Dataset items:
*-*-*

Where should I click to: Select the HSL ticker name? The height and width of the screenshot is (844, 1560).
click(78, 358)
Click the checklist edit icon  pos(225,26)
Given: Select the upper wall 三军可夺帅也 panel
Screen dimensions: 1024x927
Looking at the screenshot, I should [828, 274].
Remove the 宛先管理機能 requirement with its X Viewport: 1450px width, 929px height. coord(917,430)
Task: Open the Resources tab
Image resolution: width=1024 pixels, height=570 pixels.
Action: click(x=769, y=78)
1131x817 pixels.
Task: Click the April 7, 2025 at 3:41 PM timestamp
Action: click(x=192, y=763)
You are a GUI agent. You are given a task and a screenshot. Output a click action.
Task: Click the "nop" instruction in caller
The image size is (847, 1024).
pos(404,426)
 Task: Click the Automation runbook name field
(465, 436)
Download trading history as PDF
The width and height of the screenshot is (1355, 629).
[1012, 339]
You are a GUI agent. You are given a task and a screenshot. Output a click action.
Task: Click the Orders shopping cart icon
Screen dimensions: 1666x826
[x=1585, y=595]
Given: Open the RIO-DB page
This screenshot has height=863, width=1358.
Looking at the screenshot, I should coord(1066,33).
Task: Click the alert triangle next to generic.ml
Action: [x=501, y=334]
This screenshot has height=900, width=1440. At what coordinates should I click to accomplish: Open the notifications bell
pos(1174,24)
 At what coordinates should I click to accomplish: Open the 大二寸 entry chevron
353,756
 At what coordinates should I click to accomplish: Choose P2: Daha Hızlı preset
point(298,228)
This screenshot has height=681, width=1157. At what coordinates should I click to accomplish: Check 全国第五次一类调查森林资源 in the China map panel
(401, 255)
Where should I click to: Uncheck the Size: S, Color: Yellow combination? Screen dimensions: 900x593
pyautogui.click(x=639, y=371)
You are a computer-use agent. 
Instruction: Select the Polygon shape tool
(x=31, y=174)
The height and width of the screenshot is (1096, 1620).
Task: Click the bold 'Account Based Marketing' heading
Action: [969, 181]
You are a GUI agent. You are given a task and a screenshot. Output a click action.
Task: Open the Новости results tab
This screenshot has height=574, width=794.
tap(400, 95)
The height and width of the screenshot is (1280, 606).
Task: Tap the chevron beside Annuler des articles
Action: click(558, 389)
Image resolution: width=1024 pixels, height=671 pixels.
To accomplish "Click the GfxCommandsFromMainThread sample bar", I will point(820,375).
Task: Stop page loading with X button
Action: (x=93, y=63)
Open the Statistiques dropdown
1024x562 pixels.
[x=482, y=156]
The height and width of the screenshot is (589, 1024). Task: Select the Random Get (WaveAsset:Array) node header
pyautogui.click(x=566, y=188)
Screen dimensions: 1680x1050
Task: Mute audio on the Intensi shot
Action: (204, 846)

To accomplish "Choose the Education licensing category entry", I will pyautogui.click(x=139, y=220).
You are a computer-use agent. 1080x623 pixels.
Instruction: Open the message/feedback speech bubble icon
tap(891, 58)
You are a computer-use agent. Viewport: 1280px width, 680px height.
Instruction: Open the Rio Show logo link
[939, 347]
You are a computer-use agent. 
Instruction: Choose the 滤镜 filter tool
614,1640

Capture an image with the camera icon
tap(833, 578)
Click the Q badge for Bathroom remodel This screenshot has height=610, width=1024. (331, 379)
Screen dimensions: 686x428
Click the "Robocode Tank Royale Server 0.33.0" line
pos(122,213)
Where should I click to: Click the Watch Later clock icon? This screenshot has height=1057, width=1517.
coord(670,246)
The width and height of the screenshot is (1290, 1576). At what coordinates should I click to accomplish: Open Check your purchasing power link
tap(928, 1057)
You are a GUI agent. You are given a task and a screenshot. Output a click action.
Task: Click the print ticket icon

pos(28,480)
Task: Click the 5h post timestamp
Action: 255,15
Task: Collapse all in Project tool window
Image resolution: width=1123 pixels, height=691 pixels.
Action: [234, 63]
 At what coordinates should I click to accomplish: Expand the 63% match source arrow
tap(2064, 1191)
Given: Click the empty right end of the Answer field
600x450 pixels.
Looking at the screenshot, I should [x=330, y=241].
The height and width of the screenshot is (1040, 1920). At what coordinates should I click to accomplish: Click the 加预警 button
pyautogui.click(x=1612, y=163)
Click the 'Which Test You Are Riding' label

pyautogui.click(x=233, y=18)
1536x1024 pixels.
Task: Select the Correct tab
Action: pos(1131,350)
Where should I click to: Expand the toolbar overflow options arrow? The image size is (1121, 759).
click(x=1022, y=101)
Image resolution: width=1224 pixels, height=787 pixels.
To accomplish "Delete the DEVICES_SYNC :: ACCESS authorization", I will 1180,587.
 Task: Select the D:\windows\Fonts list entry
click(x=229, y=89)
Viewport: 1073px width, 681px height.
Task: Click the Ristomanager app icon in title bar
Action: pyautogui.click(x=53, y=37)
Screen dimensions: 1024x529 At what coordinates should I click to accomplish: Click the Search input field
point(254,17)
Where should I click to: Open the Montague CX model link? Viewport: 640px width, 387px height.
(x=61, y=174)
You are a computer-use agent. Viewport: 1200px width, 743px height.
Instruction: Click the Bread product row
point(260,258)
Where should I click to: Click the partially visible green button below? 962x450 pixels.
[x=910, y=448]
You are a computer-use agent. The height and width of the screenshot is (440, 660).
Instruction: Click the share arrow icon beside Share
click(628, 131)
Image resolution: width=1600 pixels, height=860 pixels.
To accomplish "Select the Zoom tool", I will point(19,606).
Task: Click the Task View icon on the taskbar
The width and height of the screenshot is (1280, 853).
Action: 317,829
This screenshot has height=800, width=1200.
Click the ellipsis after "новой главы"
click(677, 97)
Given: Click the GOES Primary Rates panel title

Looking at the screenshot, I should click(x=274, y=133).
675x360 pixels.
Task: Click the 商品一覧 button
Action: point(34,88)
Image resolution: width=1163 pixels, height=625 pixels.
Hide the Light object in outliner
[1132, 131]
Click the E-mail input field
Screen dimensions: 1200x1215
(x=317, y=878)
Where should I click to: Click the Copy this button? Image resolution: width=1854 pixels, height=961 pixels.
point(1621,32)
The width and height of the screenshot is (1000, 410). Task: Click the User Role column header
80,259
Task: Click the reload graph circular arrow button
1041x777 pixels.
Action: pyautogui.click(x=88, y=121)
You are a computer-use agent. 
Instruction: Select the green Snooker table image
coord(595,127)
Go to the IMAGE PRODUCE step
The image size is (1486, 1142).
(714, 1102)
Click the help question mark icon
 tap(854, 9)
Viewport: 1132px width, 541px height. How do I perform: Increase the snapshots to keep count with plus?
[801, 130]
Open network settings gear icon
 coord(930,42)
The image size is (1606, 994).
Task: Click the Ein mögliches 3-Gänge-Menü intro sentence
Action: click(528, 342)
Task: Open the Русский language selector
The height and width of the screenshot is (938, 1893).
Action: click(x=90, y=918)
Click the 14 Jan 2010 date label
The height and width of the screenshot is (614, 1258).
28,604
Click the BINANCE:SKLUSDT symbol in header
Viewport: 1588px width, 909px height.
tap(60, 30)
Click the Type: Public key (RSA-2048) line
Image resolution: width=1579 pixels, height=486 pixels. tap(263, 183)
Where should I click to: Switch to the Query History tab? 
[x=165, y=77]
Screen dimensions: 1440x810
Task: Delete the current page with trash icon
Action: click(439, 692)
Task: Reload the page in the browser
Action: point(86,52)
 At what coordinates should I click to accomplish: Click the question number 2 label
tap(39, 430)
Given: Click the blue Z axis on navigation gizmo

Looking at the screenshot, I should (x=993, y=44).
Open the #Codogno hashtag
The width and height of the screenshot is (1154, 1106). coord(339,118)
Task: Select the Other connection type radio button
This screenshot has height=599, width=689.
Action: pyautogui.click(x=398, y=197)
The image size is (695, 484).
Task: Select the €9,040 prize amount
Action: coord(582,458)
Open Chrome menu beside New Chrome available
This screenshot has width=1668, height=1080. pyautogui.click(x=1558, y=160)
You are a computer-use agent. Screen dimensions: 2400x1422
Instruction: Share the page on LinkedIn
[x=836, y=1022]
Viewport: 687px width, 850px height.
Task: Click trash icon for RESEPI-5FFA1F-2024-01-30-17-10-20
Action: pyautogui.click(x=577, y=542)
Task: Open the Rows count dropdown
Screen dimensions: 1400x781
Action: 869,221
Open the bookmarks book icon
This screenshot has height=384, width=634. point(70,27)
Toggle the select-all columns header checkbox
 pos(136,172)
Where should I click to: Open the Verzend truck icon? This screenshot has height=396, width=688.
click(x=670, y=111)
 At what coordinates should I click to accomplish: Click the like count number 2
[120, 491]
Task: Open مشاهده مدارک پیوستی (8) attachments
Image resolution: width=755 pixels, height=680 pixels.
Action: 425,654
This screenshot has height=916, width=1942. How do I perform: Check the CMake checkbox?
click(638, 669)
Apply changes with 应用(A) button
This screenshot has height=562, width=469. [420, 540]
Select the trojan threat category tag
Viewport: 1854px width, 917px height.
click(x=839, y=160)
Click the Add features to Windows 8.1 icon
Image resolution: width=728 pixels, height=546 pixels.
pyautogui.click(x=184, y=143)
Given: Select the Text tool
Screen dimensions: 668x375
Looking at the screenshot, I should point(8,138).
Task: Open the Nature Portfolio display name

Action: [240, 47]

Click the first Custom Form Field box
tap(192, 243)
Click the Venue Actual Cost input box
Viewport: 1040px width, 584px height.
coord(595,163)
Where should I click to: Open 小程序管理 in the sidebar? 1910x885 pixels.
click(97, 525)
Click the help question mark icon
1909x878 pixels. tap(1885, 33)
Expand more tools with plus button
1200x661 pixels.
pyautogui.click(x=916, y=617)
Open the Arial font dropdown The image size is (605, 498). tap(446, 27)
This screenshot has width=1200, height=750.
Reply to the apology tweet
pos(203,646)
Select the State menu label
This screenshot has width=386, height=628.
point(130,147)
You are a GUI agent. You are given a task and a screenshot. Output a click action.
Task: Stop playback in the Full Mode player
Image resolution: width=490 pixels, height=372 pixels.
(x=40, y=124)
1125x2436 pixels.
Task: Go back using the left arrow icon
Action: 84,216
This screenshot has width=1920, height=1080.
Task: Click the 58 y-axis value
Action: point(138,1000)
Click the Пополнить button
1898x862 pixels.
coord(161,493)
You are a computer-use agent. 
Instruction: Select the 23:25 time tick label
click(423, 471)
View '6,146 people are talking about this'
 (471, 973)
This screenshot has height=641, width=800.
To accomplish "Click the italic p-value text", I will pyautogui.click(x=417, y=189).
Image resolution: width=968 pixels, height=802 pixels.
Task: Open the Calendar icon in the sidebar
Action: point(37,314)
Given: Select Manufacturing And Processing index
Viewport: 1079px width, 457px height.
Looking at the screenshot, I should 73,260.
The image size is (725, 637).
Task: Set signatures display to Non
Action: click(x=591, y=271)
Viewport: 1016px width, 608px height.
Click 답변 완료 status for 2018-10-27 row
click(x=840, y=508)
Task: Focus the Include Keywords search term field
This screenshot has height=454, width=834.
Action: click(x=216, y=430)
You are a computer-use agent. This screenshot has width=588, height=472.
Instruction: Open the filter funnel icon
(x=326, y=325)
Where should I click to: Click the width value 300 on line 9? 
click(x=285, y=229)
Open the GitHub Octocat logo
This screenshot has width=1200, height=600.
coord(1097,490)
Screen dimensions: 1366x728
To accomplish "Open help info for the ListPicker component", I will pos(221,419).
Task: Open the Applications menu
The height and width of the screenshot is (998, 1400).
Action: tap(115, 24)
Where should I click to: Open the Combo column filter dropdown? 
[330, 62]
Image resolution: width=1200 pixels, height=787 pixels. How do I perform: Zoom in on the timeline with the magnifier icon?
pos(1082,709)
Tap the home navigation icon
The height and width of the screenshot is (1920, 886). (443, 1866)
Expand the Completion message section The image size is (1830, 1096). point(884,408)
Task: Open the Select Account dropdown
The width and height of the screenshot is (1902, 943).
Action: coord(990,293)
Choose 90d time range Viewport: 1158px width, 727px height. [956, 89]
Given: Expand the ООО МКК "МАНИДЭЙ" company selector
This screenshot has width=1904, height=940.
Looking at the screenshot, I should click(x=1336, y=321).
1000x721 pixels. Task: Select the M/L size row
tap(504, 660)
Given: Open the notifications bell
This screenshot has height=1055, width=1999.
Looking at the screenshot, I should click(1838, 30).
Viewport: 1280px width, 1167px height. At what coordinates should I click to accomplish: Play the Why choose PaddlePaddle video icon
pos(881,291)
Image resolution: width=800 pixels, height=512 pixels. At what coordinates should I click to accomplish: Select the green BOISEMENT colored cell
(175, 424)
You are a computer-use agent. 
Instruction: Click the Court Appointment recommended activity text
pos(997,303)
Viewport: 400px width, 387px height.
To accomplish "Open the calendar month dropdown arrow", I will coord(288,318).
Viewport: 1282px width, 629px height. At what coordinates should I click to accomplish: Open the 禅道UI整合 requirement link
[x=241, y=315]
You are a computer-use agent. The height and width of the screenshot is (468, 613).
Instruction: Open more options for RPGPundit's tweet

*-*-*

In the records above, find each line with the string "selector" and list it.

Task: Open the Русский language selector
Given: Expand the ООО МКК "МАНИДЭЙ" company selector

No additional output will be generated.